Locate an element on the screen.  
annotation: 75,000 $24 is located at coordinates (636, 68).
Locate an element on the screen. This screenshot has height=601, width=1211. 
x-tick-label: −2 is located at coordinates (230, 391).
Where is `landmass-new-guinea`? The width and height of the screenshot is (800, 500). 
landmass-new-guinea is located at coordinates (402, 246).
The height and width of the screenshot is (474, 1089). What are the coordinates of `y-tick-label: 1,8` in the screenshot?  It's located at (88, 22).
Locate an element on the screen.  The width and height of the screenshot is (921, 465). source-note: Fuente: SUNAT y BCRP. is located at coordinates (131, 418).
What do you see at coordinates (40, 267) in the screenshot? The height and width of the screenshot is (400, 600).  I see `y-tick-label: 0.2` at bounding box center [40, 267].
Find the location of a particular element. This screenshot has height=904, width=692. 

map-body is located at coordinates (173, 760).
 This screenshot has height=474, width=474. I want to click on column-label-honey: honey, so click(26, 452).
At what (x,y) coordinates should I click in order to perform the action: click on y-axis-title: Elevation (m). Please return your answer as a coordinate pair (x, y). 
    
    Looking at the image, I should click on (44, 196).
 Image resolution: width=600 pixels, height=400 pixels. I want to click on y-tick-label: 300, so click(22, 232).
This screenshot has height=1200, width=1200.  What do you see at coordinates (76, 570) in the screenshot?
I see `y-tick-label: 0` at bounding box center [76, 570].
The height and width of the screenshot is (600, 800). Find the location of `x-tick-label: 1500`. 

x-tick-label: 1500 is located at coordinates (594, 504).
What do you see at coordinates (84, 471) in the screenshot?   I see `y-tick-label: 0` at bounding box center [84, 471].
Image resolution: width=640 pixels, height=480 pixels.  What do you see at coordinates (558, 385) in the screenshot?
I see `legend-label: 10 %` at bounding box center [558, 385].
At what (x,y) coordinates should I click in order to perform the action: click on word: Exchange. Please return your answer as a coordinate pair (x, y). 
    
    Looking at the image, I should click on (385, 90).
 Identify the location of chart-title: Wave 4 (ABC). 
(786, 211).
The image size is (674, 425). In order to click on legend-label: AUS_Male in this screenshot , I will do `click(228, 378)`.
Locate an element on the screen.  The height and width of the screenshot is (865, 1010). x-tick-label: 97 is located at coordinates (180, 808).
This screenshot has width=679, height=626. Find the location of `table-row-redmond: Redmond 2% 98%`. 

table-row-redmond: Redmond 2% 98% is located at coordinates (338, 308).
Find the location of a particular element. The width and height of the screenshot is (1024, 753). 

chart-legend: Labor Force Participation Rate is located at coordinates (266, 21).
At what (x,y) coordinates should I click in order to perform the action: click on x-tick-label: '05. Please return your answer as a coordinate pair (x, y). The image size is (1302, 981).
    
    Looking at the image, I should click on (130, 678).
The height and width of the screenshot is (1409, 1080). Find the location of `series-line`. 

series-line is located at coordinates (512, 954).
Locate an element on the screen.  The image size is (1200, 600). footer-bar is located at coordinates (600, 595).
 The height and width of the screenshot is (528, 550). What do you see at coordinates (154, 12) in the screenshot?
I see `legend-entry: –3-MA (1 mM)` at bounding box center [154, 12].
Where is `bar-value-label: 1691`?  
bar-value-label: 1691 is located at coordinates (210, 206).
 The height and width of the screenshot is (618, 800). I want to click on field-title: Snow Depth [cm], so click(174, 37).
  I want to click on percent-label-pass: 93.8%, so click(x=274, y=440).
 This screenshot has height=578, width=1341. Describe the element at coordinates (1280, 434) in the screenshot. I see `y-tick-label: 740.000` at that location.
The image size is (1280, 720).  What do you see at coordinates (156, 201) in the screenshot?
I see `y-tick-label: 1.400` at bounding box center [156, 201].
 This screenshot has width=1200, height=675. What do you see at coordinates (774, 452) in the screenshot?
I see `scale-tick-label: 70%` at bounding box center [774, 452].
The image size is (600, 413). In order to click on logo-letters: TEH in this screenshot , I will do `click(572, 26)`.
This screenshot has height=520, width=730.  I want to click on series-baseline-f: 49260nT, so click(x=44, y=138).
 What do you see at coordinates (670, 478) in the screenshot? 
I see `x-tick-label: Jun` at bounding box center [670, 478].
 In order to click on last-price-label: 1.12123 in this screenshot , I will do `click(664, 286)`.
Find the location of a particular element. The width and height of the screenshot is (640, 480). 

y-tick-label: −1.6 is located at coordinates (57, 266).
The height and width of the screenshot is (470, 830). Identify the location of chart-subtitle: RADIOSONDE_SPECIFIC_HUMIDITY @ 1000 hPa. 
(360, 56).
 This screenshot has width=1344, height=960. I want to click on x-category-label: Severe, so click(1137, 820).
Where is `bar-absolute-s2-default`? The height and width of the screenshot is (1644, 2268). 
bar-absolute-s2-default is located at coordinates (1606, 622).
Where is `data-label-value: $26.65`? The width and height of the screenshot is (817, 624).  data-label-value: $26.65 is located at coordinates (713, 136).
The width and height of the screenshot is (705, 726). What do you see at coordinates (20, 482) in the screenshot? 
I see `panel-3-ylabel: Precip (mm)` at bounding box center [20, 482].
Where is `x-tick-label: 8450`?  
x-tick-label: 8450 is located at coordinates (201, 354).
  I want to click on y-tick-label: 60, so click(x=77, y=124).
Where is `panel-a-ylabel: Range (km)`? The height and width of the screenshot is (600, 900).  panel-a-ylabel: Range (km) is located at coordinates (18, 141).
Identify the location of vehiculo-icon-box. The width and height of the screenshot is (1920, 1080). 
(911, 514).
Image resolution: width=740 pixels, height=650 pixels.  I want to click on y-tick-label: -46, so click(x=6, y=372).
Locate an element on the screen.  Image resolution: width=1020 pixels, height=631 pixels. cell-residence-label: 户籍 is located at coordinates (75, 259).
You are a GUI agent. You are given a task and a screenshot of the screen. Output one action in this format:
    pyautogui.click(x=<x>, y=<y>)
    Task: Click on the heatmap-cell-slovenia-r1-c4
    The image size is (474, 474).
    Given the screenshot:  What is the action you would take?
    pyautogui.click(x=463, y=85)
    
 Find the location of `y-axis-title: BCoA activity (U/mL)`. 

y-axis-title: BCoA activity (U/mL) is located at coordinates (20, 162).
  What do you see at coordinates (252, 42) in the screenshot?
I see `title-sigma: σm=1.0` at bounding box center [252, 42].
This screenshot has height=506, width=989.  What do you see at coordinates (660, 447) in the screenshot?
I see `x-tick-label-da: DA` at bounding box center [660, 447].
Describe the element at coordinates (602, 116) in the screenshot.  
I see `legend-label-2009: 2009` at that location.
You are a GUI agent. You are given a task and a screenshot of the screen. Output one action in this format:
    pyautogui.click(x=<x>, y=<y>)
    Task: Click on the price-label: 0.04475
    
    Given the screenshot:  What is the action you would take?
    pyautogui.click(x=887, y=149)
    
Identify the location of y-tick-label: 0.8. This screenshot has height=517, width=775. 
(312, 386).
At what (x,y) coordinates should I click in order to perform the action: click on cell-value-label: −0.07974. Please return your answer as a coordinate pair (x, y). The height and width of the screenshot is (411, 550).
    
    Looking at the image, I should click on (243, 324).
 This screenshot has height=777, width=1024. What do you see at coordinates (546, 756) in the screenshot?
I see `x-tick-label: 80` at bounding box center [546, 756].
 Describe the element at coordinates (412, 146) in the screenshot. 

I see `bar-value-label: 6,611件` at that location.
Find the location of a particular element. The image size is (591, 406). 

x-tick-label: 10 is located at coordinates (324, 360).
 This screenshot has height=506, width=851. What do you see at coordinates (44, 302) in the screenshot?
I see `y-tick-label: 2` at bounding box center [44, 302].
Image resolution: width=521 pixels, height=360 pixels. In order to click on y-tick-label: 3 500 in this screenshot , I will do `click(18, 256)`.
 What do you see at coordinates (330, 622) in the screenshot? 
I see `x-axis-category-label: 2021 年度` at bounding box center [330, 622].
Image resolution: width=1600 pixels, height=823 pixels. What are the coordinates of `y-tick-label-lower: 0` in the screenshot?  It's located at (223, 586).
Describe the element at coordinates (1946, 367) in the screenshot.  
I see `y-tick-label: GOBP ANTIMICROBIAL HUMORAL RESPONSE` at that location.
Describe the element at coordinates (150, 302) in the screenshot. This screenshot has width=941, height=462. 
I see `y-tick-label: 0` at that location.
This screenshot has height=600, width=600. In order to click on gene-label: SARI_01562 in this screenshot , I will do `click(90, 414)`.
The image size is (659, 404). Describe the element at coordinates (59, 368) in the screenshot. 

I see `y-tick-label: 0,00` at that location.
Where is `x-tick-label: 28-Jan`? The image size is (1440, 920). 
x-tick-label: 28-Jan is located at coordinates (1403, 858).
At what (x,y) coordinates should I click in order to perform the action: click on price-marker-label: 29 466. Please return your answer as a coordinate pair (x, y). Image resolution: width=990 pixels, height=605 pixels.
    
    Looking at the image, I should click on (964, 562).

**Aim of the task**
Copy out the lines from the one containing "What do you see at coordinates (84, 471)" through the one containing "Looking at the image, I should click on (385, 90).", word for word, with both of those lines included.

**Expected answer**
What do you see at coordinates (84, 471) in the screenshot?   I see `y-tick-label: 0` at bounding box center [84, 471].
Image resolution: width=640 pixels, height=480 pixels.  What do you see at coordinates (558, 385) in the screenshot?
I see `legend-label: 10 %` at bounding box center [558, 385].
At what (x,y) coordinates should I click in order to perform the action: click on word: Exchange. Please return your answer as a coordinate pair (x, y). 
    
    Looking at the image, I should click on (385, 90).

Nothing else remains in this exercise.